We were camping in Florida for the winter, just hopping around from campground to campground and enjoying the weather along with the sights.

We pulled into yet another campground for a few weeks and after a few days, I decided to get off of my Butt and take a walk

We were actually staying at the Thousand Trails - Peace River Campground, just south of the little town of Wauchula, be specific.

The day started out just like the previous two. It was a typical November in South Florida, rainy, and windy for a day or two, and then four or five days of great tropical weather.

But, it was always mild.

By around 10AM, the clouds had started to break up, the Sun broke through, and every thing looked beautiful.

Just right for a walk.

Nature Trail
Nature Trail | Source

A Great Book on the Peace River

Taking my Walk

I had made the normal last minute run to the Supermarket in Wauchula, to pick up some forgotten items.

Once done, our first simplified Campers version of a Thanksgiving Dinner, in our RV, was nearly done.

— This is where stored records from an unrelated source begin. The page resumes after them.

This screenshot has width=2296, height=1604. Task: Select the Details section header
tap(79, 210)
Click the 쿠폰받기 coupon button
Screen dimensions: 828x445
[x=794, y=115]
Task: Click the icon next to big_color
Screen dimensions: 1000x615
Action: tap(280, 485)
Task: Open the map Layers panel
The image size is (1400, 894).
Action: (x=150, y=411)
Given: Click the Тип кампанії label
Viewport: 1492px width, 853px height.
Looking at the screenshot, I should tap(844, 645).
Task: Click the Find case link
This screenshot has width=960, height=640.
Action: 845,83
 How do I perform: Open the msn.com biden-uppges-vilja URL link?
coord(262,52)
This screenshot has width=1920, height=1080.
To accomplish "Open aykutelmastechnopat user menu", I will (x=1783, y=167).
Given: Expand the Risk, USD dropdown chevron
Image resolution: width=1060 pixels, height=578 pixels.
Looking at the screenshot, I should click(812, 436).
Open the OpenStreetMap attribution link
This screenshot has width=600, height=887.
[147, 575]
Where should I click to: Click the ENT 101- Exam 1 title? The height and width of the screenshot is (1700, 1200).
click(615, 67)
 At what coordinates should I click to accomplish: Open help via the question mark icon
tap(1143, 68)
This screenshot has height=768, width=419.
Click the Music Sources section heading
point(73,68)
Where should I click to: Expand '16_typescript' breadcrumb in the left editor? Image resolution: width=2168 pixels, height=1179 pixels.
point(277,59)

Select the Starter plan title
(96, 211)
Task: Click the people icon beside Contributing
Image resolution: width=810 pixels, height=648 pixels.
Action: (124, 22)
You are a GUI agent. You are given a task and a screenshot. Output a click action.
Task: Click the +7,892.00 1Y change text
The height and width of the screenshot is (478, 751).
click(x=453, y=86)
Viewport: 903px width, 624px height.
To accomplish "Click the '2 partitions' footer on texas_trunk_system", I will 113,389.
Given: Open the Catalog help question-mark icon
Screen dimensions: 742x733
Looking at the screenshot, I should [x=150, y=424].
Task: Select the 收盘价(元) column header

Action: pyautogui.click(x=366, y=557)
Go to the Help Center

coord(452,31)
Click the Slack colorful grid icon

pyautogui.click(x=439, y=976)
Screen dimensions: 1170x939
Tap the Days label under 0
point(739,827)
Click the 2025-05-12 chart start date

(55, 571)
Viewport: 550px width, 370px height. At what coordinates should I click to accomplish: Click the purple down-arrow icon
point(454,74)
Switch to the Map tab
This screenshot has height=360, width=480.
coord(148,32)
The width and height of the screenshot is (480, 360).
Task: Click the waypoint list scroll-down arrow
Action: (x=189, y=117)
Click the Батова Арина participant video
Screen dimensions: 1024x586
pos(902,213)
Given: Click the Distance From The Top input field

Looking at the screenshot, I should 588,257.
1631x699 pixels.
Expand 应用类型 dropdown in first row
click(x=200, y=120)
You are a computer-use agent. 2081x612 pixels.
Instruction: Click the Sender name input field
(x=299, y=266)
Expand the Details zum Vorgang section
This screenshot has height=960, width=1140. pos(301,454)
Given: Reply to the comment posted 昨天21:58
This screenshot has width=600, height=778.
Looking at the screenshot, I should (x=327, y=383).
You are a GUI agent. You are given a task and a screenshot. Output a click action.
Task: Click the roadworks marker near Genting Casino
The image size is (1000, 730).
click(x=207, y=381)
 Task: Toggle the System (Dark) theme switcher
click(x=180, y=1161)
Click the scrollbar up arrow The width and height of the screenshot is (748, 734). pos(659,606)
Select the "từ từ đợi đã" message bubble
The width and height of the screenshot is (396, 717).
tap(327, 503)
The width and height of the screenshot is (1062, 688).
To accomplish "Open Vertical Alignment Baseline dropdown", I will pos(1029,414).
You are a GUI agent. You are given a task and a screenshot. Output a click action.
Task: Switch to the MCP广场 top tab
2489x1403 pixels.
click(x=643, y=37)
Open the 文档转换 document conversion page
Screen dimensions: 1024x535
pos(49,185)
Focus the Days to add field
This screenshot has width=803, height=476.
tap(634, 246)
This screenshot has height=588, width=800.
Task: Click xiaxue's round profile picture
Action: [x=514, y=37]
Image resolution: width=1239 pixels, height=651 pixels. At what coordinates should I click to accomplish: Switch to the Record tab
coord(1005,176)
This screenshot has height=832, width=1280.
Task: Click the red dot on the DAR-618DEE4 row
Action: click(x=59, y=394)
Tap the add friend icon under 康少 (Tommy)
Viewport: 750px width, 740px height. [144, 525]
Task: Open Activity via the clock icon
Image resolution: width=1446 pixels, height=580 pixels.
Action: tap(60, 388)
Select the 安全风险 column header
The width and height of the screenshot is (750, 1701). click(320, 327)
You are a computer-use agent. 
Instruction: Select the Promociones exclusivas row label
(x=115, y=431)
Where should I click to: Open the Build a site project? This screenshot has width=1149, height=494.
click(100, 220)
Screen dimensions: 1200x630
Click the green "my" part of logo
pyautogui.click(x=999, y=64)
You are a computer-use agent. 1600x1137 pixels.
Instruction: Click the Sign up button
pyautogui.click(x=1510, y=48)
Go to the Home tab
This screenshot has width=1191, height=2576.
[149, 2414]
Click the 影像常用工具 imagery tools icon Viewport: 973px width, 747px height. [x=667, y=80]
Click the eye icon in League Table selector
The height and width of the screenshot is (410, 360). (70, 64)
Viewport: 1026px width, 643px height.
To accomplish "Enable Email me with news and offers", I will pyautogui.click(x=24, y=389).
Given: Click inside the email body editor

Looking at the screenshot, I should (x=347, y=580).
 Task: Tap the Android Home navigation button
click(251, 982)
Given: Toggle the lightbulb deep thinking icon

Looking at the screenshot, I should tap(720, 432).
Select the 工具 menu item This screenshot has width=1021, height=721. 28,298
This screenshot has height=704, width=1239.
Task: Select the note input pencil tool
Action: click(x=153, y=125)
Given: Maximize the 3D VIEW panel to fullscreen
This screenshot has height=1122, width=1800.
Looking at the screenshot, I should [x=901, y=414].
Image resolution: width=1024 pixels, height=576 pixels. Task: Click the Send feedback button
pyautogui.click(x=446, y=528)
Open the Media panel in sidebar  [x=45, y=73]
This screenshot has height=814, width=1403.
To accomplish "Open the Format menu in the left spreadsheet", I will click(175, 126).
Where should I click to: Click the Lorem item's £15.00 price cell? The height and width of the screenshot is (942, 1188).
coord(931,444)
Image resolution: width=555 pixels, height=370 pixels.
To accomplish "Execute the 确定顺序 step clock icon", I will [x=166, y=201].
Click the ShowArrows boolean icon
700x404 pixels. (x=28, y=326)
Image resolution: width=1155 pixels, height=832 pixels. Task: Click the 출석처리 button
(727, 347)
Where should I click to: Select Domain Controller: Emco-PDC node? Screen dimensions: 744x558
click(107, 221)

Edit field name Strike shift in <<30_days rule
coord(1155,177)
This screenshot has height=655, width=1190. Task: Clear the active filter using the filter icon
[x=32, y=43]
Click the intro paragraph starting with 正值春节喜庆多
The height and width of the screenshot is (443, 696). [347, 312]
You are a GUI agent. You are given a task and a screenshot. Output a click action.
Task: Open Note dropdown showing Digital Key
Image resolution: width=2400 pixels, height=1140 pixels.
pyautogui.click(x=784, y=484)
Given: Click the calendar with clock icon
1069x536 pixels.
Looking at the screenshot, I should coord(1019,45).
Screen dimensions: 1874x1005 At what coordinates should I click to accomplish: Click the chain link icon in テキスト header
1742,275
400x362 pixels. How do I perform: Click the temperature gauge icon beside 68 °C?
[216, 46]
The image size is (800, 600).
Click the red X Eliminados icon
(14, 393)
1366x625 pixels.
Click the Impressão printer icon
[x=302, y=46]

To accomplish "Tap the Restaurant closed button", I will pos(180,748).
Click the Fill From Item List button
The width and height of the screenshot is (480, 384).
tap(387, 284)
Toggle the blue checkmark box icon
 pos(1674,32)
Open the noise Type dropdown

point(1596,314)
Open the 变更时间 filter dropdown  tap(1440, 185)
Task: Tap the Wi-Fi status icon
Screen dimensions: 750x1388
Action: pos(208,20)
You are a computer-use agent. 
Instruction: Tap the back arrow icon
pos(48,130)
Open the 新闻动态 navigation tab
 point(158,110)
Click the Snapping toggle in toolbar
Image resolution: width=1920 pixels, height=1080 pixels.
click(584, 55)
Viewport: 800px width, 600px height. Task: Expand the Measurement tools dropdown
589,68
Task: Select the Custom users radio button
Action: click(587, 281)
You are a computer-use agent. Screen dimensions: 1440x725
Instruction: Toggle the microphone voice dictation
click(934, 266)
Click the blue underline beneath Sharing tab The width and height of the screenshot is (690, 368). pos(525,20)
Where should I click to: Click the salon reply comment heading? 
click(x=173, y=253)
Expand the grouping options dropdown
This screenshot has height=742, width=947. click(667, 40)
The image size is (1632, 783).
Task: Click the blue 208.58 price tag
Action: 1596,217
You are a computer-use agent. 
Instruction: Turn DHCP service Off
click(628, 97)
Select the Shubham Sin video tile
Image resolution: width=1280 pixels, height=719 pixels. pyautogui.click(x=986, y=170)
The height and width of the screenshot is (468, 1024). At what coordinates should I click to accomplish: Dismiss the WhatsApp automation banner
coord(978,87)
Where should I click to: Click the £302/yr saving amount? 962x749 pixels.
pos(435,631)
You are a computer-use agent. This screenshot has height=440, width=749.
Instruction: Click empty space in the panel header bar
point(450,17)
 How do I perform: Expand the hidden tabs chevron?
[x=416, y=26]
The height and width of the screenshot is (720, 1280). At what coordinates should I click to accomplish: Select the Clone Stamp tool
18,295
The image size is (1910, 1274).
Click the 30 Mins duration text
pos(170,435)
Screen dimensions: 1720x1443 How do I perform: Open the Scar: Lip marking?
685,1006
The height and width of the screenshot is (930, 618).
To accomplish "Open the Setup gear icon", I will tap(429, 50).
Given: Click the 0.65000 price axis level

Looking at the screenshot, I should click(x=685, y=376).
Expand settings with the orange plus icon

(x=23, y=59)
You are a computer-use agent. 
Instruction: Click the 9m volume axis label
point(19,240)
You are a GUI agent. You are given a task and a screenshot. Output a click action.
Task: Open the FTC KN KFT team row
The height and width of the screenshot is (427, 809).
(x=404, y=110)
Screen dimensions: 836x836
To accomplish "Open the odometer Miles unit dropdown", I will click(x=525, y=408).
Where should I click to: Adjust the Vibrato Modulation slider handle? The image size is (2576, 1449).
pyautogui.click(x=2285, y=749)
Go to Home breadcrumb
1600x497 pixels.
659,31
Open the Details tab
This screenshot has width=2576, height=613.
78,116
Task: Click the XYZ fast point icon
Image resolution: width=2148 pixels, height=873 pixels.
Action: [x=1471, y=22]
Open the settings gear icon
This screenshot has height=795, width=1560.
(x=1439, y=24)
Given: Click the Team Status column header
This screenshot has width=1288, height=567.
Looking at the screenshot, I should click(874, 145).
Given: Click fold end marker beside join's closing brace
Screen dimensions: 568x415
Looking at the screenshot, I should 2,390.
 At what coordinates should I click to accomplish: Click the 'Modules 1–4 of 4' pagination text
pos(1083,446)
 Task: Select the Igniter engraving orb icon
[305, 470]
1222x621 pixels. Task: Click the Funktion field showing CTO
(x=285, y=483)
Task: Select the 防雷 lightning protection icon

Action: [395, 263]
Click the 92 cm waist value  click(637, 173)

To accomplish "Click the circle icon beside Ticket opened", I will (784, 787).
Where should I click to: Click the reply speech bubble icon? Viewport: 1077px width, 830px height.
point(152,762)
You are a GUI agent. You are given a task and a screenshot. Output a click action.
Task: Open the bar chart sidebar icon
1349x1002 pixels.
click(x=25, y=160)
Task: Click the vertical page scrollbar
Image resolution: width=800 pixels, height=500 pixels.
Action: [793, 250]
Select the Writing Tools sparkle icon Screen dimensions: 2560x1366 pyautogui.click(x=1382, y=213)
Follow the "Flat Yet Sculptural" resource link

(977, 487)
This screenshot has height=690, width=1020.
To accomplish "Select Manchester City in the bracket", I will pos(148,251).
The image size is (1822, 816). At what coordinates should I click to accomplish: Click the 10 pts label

I had found some frozen Mashed Potatoes, and a boneless Turkey Breast in the Supermarket, along with a small fresh Carrot Cake, and the makings for some Stuffing.

All of which are pretty easy to make, even by my standards.

For some reason, even though this was our third RV, we had always been at home or at one of the kid's home, or somewhere else on Thanksgiving.

We had even spent a lot of time over the past month or so trying to decide whether we should be in Virginia, or Raleigh with family, or in Myrtle Beach with friends, or on the road in our RV.

We had finally decided on being in the South, in mild weather, in a nice Campground, with a heated Pool and Jacuzzi. Great for both of our Backs, and our Health overall.

We finished our Lunch, and I decided to go out and take a walk on one of the wonderful Nature trails, here at the Campground.

You know, a nice slow walk through tropical shrubbery, plants, flowers and such.

I really needed to pack all of the food I had eaten down, and maybe avoid going into a Sugar coma or something..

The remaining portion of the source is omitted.